Agri Business

India’s sugar exports reach 7.5 mt, may exceed 9 mt by September

Prabhudatta Mishra | | Updated on: May 19, 2022

Till now, exporters have signed deals to ship about 72 lakh tonnes of sugar

Indonesia, Afghanistan, Sri Lanka, Bangladesh, the UAE and Malaysia, apart from some African countries are key importers

The country’s sugar exports have reached 7.5 million tonnes (mt) so far in current sugar season (October-September), while another 1.5 mt already contracted are in pipeline for shipments in next two months.

“It is a milestone for the country as for the first time record sugar has been shipped out of the country, that too without any subsidy,” a Food Ministry official said. Last season, the shipments were to the tune of 7 mt, exceeding the target of 6 mt. In sugar seasons 2017-18, 2018-19 and 2019-20, 0.62 mt, 3.8 mt and 5.96 mt of sugar got exported, respectively.

“Export of sugar in current sugar season is 15 times of export compared with 2017-18. The major importing countries are Indonesia, Afghanistan, Sri Lanka, Bangladesh, the UAE and Malaysia, apart from some African countries,” the Food Ministry said in a statement.

About ₹14,456 core was released to sugar mills in the past five years to facilitate export of sugar and ₹2,000 crore as carrying cost for maintaining buffer stock, totalling the subsidy outgo at nearly ₹16,500 crore. But, this season there is no need for subsidy as there is an uptrend in global sugar prices.

As higher realisation from exports help sugar mills to clear cane dues of farmers, the government has been simultaneously encouraging these companies to divert excess sugarcane to ethanol so that there is no glut in global market, officials said.

Breaking sugar cycle

As there is a need to break the so called sugar cycle in which India used to have two years of shortage after every three years of over production, the government has been trying to find a permanent solution to address the problem of excess sugar so that farmers do not shift from cane which normally they were doing due to lower realisation.

The target of 20 per cent blending of fuel grade ethanol with petrol by 2025 has been set with the vision to boost agricultural economy, to reduce dependence on imported fossil fuel, to save foreign exchange on account of crude oil import bill and to reduce the air pollution, the ministry said.

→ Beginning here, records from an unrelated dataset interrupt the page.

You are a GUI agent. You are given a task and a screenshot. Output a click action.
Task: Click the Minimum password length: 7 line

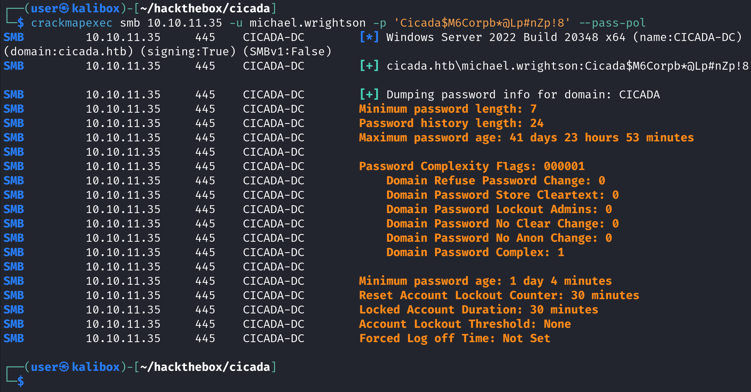tap(448, 109)
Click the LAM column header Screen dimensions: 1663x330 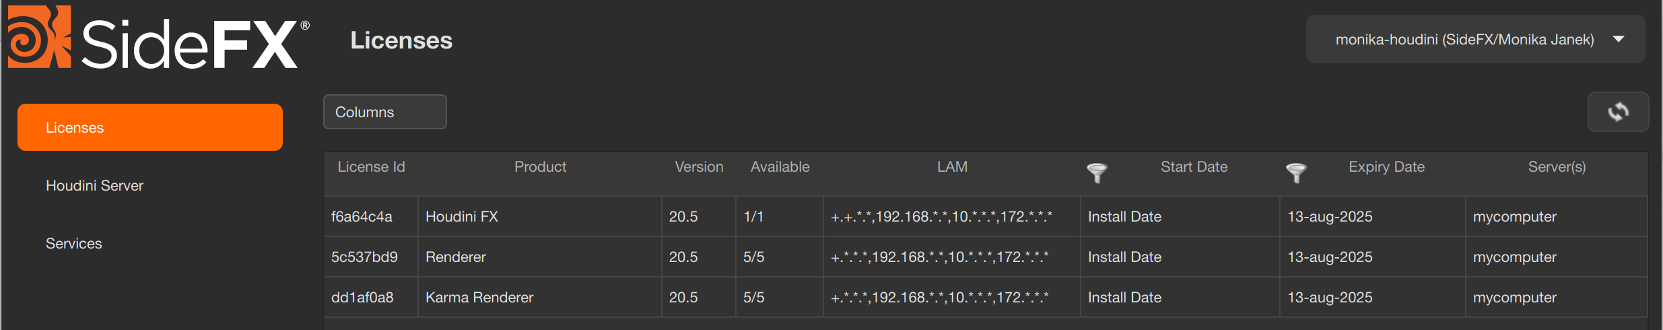click(x=952, y=167)
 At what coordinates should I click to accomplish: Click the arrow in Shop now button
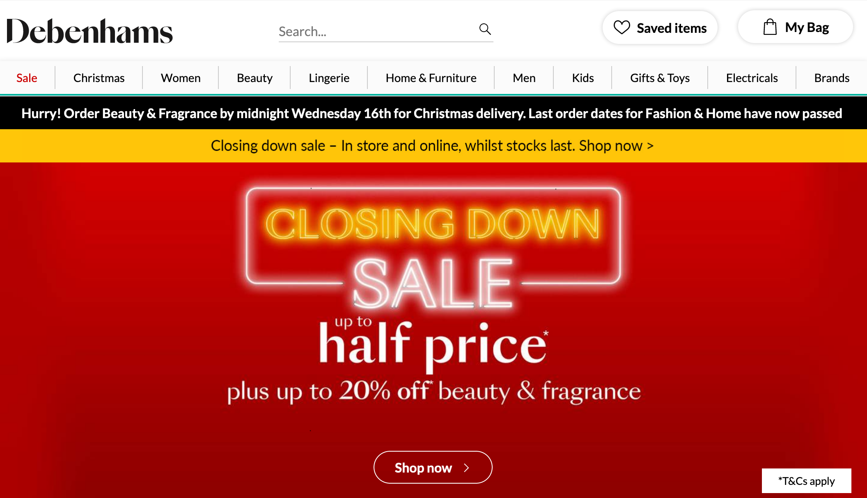pos(466,468)
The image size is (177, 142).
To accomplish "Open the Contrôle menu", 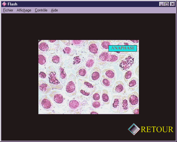I will coord(41,10).
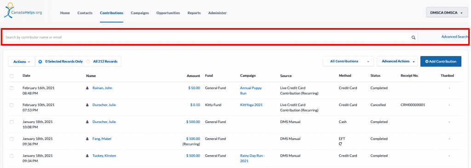Click person icon beside Fang, Mabel
The image size is (471, 168).
pyautogui.click(x=87, y=139)
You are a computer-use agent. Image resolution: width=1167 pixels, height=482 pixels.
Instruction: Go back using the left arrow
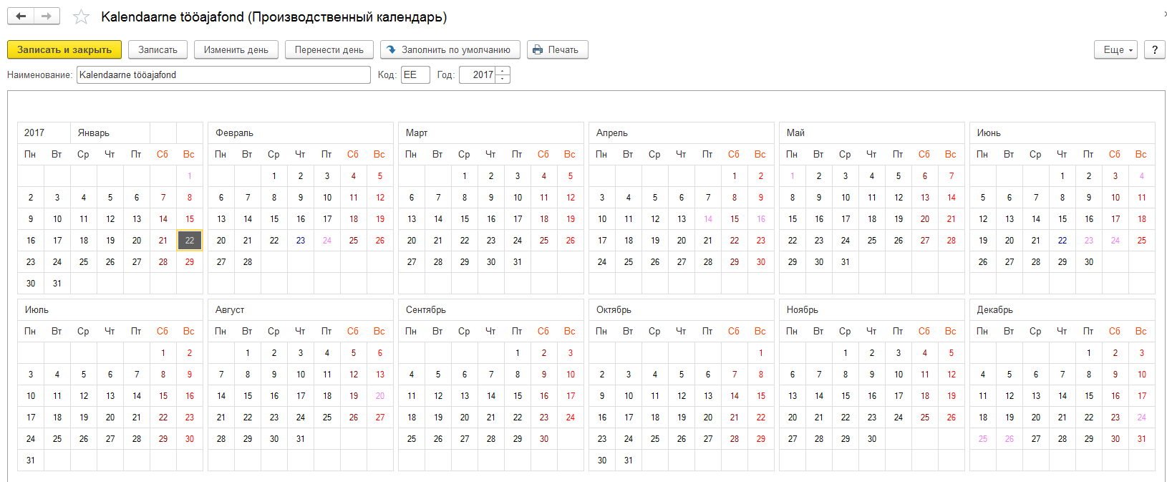point(21,16)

Till 2014, ethanol distillation capacity of molasses-based distilleries was only about 215 crore litres per annum, but it has reached to 569 crore litres now. Capacity of grain-based distilleries, which was 206 crore litres in 2014, is now at 298 crore litres per year. Thus, the total ethanol production capacities have increased from 421 crore litres to 867 crore litres in past eight years.

The ministry also said that supply of ethanol to OMCs was only 38 crore litres with blending levels of only 1.53 per cent during ethanol supply year (ESY) 2013-14 that runs from December to November. In ESY 2020-21, as high as 302.30 crore litres of ethanol have been supplied to oil marketing companies (OMCs) thereby, achieving 8.1 per cent blending levels.

But, in the current year, about 186 crore litres of ethanol have been blended with petrol until May 8, achieving 9.90 per cent blending. “In 2021-22, we will be achieving 10 per cent blending target,” the official said.